Whether you're a hipster, a farm-to-table enthusiast or someone who just enjoys marveling at the core strength it takes to do acro-yoga, there's something for everyone at the local markets popping up around San Antonio.
Pearl Farmers Market
Saturdays 9 a.m. – 1 p.m., Sundays 10 a.m. – 2 p.m., 312 Pearl Pkwy., atpearl.com
This market celebrated its sixth anniversary in 2015 and shows no signs of slowing down. Rain or shine, it's always bustling with activity as families, couples and dogs stroll through the stalls checking out artisan breads, scented soaps and organic produce. After filling your canvas bag with goodies, shop around at the nearby boutiques, watch as acro-yogis defy gravity on the lawn near Local Coffee or visit the information booth for a free, guided tour of the historic grounds.
The Back Yard Market
Sundays, 9 a.m. – 1 p.m.
5300 McCullough Ave.
Now on its third life (after having previously been the Quarry Farmers & Ranchers Market and then The Yard Farmer's Market), this resilient band of vendors are re-building using a co-op sort of governing system and the cozy locale of the Yard shopping center.

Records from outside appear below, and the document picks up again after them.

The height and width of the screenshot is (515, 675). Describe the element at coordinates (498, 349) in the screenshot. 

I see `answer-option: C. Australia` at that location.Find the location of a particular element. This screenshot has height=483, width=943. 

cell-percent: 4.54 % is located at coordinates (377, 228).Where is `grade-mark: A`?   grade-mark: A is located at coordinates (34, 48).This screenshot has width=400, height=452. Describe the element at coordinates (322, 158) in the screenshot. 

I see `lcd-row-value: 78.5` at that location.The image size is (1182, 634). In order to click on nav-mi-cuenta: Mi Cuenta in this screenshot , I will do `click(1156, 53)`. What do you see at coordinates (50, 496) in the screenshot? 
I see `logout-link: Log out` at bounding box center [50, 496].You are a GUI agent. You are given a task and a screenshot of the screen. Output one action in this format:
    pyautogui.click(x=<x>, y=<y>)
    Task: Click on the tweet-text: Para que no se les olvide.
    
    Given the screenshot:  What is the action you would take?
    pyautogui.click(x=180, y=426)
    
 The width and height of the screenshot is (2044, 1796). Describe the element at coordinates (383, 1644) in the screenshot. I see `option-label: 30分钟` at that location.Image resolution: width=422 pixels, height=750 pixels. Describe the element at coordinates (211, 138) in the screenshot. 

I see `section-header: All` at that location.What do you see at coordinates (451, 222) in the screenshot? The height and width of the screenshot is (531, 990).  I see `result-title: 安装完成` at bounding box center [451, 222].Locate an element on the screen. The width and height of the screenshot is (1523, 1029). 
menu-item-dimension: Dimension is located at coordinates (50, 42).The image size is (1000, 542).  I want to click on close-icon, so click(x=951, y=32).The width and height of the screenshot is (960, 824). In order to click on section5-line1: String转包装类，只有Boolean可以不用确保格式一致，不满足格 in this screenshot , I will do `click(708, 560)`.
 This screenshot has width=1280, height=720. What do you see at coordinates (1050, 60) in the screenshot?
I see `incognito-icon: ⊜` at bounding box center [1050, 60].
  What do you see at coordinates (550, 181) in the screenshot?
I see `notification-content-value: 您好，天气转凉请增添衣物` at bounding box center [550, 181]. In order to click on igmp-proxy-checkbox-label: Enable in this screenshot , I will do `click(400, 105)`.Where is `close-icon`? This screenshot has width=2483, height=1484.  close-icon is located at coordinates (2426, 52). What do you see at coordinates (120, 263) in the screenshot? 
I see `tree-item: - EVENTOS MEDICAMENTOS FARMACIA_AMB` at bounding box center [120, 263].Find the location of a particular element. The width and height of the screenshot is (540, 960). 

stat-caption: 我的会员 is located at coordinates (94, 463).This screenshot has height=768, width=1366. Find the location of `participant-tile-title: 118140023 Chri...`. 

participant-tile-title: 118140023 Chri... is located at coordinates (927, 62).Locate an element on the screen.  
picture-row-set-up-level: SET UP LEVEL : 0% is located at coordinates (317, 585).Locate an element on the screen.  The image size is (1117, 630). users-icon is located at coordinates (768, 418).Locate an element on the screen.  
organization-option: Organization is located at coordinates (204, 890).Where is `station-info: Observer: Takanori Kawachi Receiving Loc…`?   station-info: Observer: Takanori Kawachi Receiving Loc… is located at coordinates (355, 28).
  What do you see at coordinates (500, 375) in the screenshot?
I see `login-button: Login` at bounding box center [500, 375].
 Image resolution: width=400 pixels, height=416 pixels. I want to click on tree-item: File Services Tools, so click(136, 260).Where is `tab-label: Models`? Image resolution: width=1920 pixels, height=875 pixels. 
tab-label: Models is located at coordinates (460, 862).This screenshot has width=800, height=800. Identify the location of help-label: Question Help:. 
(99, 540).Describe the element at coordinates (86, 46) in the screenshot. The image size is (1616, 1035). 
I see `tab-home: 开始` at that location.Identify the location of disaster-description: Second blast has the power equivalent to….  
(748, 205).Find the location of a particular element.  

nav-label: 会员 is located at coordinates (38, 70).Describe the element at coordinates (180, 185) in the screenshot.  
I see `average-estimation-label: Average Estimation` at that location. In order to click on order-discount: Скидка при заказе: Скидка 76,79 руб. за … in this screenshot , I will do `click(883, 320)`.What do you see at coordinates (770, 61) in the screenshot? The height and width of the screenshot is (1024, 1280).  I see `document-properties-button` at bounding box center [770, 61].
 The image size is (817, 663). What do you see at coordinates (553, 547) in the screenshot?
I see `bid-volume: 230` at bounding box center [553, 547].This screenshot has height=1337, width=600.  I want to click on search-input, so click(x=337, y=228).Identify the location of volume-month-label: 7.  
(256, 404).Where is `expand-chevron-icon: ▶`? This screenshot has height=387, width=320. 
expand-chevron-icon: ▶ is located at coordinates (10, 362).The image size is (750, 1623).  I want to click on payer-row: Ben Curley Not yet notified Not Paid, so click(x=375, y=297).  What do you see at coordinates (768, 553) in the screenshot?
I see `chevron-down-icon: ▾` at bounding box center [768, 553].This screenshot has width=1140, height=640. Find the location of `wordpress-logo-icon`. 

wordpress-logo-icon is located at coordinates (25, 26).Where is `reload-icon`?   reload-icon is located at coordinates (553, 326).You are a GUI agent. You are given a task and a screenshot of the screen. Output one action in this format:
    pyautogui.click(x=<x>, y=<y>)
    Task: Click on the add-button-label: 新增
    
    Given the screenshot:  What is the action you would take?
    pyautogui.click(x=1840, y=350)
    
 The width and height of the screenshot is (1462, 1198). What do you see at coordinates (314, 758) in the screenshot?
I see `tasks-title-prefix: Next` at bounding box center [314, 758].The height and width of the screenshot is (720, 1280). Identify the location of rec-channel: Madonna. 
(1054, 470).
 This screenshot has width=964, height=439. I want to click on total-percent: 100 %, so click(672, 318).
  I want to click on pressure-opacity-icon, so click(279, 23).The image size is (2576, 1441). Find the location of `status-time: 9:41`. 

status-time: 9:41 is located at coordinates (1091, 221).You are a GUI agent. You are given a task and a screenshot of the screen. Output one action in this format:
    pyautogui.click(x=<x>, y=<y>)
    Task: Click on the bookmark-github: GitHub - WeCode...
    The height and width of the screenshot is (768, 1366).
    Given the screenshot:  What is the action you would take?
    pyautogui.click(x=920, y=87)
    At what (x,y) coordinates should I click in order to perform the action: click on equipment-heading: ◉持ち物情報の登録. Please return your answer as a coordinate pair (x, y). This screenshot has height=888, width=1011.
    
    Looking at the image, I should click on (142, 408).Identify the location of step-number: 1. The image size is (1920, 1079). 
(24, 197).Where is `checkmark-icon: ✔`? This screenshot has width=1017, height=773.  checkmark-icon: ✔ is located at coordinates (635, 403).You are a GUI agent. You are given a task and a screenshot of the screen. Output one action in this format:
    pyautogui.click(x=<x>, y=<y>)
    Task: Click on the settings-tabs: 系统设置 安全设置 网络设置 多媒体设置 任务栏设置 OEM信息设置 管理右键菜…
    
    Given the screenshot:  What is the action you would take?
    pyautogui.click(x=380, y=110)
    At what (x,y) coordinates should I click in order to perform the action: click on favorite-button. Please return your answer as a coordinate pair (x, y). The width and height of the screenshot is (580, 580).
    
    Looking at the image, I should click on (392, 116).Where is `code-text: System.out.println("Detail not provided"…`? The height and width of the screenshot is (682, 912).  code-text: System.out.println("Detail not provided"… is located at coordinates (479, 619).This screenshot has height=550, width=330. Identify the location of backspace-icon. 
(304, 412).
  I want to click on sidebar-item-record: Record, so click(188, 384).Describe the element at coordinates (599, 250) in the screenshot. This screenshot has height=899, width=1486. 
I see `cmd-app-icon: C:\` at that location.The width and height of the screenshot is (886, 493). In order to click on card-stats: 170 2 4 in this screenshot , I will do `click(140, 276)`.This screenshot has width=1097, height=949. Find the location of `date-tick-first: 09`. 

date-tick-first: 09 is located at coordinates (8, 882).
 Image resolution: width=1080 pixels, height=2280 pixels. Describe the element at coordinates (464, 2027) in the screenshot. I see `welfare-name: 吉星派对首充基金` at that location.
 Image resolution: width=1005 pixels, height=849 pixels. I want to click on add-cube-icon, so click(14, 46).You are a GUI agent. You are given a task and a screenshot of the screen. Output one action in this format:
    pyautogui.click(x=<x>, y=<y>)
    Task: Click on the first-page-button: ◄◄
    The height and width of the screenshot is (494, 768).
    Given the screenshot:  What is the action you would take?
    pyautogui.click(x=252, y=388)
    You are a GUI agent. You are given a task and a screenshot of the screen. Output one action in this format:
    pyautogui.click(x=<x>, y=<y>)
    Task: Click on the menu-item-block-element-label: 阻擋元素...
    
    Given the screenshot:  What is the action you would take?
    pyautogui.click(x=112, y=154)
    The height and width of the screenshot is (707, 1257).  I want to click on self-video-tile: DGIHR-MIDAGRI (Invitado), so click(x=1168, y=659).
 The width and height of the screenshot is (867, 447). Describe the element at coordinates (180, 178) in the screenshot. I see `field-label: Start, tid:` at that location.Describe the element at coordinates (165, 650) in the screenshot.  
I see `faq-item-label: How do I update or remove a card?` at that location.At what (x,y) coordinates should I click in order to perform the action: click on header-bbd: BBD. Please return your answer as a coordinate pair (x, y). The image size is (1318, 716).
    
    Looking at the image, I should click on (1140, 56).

Fresh bagels, cleaning supplies by Organic Chix and take-home Indian food are all part of the draw.
Dignowity Hill Farmers Market
The 2nd and 4th, Sunday of the month, 9 a.m. – 2 p.m., Dignowity Hill Park, dignowityhillfarmersmarket.com
Started by an East Side school teacher determined to introduce fresh and affordable ingredients to local residents, this growing grassroots market offers more than just food. Health expos, free pet care, cooking demos and book giveaways are common, as is buying produce grown just down the street at the community garden. Visitors can also buy plants if they want to start gardens of their own.
Sam Houston High School Farmers Market
3rd Saturday of the month, 10 a.m. – 1 p.m. 4635 E. Houston St.,safoodbank.org
A new addition to the Eastside, this market is inspired by a group of students who, after researching "food deserts" for a class project, pitched the idea to the East Side Promise Neighborhood Committee with the help of the San Antonio Food Bank. Now, they're working on providing bicycle deliveries to homebound residents in the neighborhood.
Main Plaza Farmers Market
Tuesdays, 10 a.m. – 1 p.m. 111 Soledad St., mainplaza.org
This smaller market, which takes place during the summer, partners with the San Antonio Food Bank to break up the workweek for downtown dwellers and tourists alike. Cooking demonstrations take place every second Tuesday of the month while vendors offer healthy, alternative lunch items. Be sure to check out the Food Bank's Catalyst Catering booth, which serves up a hot meal each week. Past favorites include fish tacos with pineapple salsa and Irish colcannon cakes.
Hill Country Farmers Market
10 a.m. – 3 p.m., Fridays: St. Andrew's Lutheran Church, 16320 Huebner Rd., Saturdays: Deerfield Neighborhood, 16607 Huebner Rd., Sundays: The Rim Shopping Center, 17503 La Cantera Pkwy., hillcountryfarmersmarket.org
This roaming market boasts fresh seafood from the Gulf, farm-raised beef, gourmet pastas, roasted nuts and more. But the most unique vendor award goes to the veteran who works out of his trunk to sharpen "anything that cuts" starting at just $2. That alone might just be worth a visit. — Tommie Ethington
Castle Hills Farm To Market
Sundays 10 a.m. – 2 p.m., 2211 NW Military Hwy., (210) 259-8359
Launched by C'est La Vie Baking Co. owner Taylor Becken, the market has just about everything under the sun. Located in the same shopping complex as the baking shop and other business offices, the Castle Hills Farm to Market carries ready-made Indian meals, Filipino noodles, paella made on the spot by Cocina Heritage Catering, The Pickle N' Jam Factory, sudsy homemade soaps via Soapzees, produced out of Austin's Johnson's Backyard Garden, excellent coffee via Theory Coffee.